-------- Supplied data

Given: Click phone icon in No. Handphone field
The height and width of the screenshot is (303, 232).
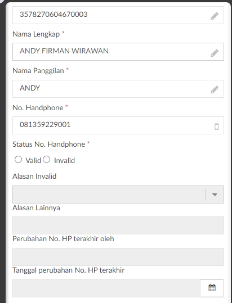Looking at the screenshot, I should (217, 126).
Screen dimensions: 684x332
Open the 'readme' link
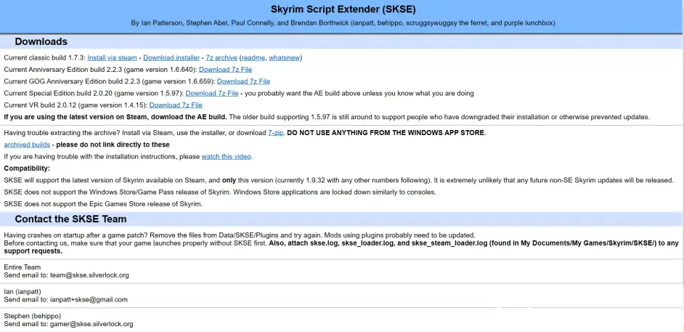[x=253, y=57]
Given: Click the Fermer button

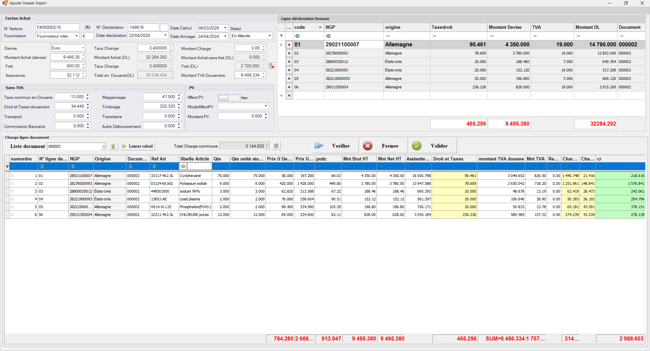Looking at the screenshot, I should pyautogui.click(x=384, y=146).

----------------

▶ _Instructions for the task_: Please restate the data word for word, leaving out any picture it holds.

▶ _Exercise result_:
Given: Click phone icon in No. Handphone field
The height and width of the screenshot is (303, 232).
Looking at the screenshot, I should (217, 126).
Screen dimensions: 684x332
Open the 'readme' link
[x=253, y=57]
Given: Click the Fermer button

Looking at the screenshot, I should pyautogui.click(x=384, y=146).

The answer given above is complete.